(Data for locating words and elements)
>>>

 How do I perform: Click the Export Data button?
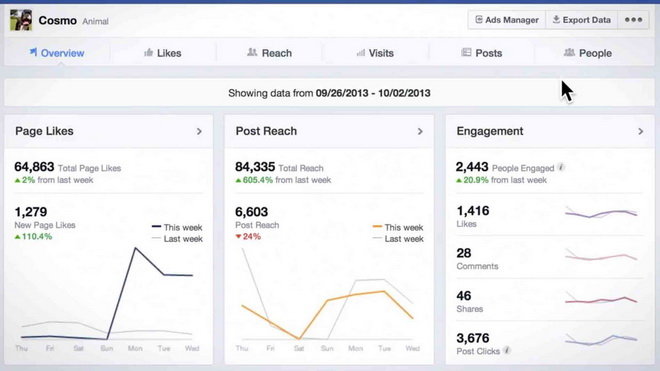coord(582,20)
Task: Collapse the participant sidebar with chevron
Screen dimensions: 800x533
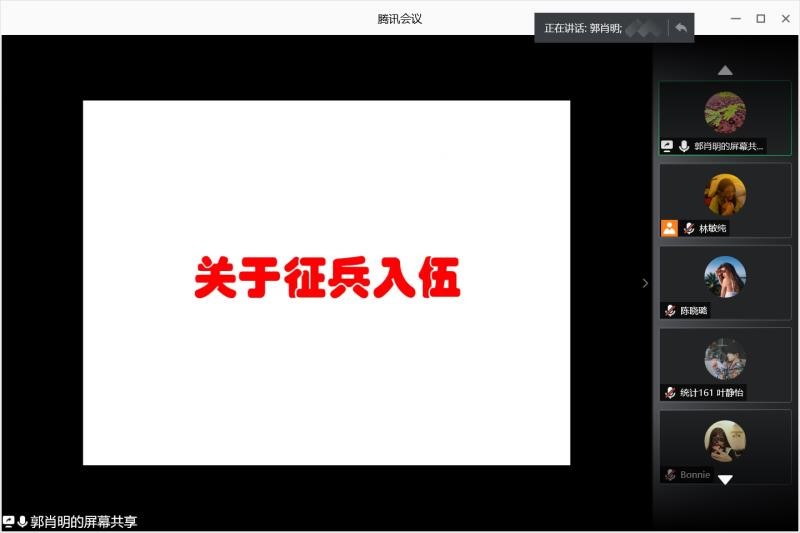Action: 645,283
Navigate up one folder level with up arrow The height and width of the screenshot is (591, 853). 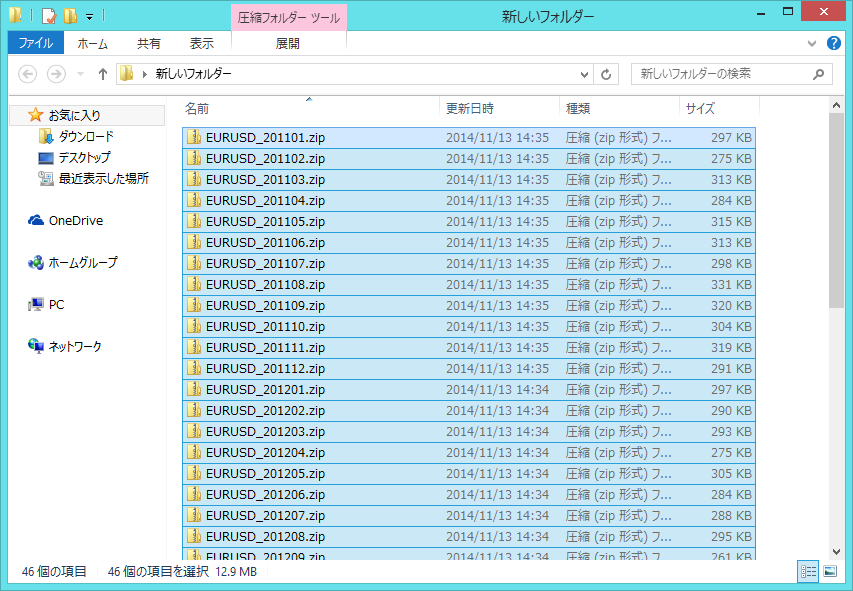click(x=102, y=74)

<<<
>>>

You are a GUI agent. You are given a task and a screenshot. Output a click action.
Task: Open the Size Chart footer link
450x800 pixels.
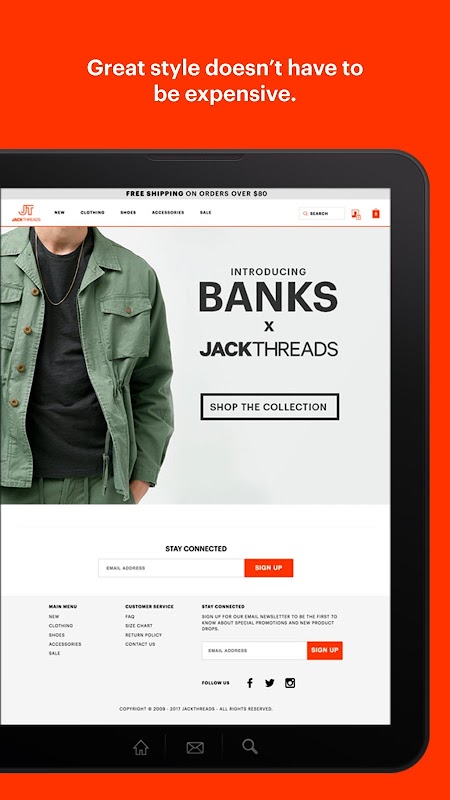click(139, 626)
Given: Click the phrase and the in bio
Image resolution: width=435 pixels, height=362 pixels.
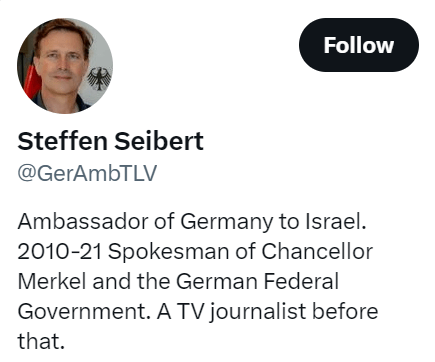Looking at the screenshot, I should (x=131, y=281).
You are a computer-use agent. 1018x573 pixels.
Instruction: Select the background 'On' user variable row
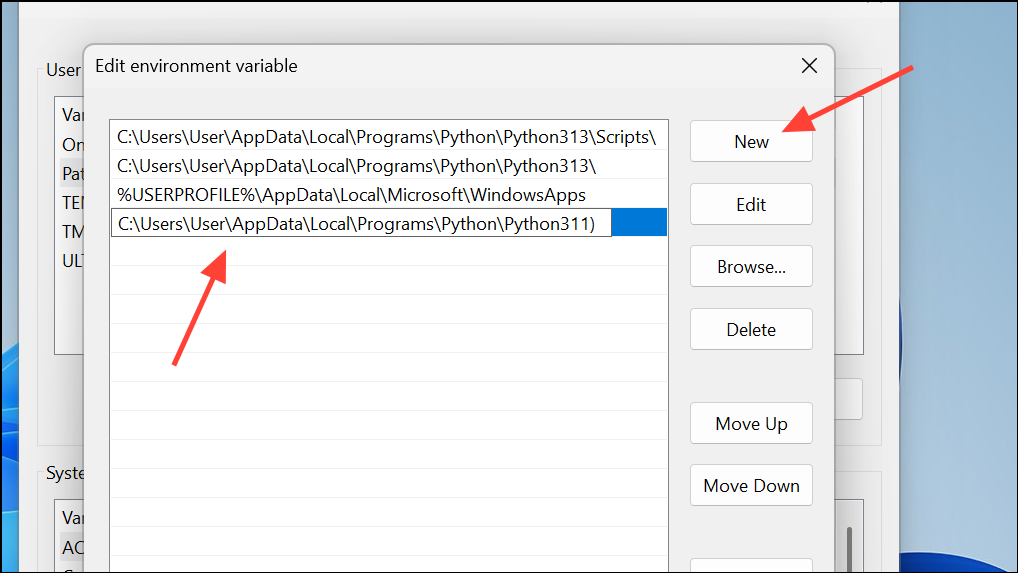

<<<

» What this task involves
Report each line of the entries above that contains the string "agent", copying the lines in full. Case counts.

» Solution
You are a GUI agent. You are given a task and a screenshot. Output a click action.
You are a computer-use agent. 1018x573 pixels.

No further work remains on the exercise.